Cloud DR: RPO and RTO
Businesses need to set their recovery point objective (RPO) – how much data they can afford to lose; and their recovery time objective (RTO) – how long they can wait for data to be recovered.
Only a minority of organisations can afford near real-time replication or high-availability systems. Most will opt for point-in-time backups, copied to the cloud directly or more likely via a staging server, network-attached storage (NAS) or dedicated appliance.
The speed of copying data depends on the public internet. Companies replicating to their own datacentres, or to a conventional DR provider, might have more control over bandwidth, but the limitation is still the speed of light.
“Having your data in the cloud or a DR specialist doesn’t make any difference,” says Lock.
Cloud DR providers can, however, charge different rates for a quicker data restore, and a smaller RPO will likely incur more storage and data transfer costs, through more frequent copies. At Fordway, Blanford points out that a sub-two-hour RPO/RTO is likely to be unaffordable in the cloud, because the cloud environment needs to run constantly.
Data and business recovery
Full-service DR provides more than just data restoration. It includes providing new servers, storage and networks and even new PCs and desk space.
Firms can recover data from the cloud to new hardware, and some will. But the cloud can provide new VMs and even bare metal servers. One of the key attractions of cloud DR is that a business can quickly spin up new capacity when needed.
Using the same cloud service provider to host backups and production systems is the most seamless option and removes delays from moving data between cloud hosts or to a new site.
The downside is application latency. If this is not acceptable, DR providers with dedicated hardware or a failover datacentre might be more suitable.
The business will also need to provide endpoints for staff. If they already have a remote or mobile workforce, this will be less of a barrier. But CIOs will need to consider user equipment as part of the long-term recovery plan, even if enterprise apps stay in the cloud.
Geographical, regulatory and contractual risks
Some businesses are unable or unwilling to use the public cloud to run applications or store data, in the medium term or at all. In those cases, cloud-to-cloud recovery might not be appropriate.
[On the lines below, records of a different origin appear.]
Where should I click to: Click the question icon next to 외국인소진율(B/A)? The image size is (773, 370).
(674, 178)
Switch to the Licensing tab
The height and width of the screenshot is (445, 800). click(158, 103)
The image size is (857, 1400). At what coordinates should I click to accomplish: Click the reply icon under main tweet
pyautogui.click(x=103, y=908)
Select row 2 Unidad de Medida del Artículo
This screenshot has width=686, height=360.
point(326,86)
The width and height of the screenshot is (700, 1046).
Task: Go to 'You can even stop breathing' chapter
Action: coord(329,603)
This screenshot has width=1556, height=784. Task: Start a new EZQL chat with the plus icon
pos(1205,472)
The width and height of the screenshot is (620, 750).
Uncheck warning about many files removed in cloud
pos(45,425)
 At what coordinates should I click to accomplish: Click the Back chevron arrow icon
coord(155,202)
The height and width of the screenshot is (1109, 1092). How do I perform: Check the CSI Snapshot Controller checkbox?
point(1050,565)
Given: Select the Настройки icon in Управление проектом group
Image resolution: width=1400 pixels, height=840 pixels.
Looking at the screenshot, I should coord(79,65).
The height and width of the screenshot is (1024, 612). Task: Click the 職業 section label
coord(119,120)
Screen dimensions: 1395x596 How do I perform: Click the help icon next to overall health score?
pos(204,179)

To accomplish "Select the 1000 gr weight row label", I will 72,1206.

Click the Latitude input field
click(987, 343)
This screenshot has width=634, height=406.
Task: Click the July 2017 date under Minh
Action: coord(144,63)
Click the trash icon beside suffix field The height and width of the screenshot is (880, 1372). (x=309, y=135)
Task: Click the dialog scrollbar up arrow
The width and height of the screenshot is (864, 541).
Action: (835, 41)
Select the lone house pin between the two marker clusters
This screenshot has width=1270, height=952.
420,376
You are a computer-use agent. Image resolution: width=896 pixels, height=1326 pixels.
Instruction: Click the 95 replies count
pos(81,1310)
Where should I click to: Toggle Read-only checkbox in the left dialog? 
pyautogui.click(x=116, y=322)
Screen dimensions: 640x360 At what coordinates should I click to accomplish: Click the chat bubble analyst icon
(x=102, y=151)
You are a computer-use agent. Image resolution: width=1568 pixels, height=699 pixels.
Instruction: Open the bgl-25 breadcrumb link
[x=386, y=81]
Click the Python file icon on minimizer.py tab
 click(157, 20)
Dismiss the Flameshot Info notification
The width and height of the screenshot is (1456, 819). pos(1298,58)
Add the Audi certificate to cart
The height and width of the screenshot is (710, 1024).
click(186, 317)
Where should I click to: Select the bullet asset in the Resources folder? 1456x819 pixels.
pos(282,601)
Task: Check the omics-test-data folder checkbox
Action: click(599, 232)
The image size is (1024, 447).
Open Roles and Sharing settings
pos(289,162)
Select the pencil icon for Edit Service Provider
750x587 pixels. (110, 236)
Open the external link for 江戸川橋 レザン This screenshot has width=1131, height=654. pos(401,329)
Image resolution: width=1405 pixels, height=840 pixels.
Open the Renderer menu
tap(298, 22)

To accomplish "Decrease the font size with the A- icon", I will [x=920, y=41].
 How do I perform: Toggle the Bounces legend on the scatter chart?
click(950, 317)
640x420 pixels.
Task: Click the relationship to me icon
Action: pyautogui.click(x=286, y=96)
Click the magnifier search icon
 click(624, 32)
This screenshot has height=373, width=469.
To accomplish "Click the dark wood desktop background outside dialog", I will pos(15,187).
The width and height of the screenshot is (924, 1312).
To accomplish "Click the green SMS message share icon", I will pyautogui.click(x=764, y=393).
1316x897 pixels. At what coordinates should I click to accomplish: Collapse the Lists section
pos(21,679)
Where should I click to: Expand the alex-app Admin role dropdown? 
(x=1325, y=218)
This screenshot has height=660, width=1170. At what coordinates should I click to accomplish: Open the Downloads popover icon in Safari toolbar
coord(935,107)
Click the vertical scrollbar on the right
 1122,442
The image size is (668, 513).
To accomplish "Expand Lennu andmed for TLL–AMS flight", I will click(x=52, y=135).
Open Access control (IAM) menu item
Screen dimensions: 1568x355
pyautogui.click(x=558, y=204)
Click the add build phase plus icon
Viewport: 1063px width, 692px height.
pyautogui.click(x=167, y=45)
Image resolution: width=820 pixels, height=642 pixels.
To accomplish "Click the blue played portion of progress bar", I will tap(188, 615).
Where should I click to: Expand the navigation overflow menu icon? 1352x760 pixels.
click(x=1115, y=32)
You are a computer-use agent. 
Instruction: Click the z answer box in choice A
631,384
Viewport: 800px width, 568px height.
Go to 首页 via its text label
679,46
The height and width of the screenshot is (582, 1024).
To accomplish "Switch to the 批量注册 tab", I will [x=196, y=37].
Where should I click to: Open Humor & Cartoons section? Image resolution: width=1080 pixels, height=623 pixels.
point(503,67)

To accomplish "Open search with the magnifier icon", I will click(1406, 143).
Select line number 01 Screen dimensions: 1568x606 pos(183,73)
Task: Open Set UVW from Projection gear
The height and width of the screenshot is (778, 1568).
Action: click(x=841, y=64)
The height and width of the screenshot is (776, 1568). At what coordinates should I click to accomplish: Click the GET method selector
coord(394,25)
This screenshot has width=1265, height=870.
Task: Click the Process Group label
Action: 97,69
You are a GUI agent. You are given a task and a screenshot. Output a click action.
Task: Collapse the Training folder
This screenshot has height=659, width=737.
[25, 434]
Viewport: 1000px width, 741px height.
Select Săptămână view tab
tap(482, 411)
More cloud providers now support classified data, and there is more choice when it comes to data location. Nonetheless, Freeform Dynamics’ Lock warns that businesses have few protections if a cloud provider goes out of business, is sold or is legally prevented from operating in a territory.
Careful sourcing reduces these risks, but CIOs need to consider where their data is and whether they have full control of all business information. Ultimately, this might mean keeping physical copies on disk or tape even if the primary backup is the cloud.
Speak to the business to protect the business
Cloud disaster recovery is a powerful tool for CIOs. It gives them options and can reduce costs – especially up-front capex.
But it is not the solution for every organisation. IDC’s Phil Goodwin advises talking to the business first. “Input from the business is critical,” he says.
Ultimately, only the business knows which data to protect – and how much they will pay to do so – whether the technical solution is the cloud, a secondary site or a managed DR service.
Acceptable time to recover most critical service and potential technology match
Three to four days: Tape recovery to standby hardware.
One to two days: Backup-based replication to second site or cloud backup service.
Eight to 24 hours: SAN or NAS data replication to warm standby site with suitable hardware to run service and good, tested recovery procedure.
Two to eight hours: Near real-time data replication to a live or hot standby site.
Under two hours: Services running active/active across two datacentres with automated failover.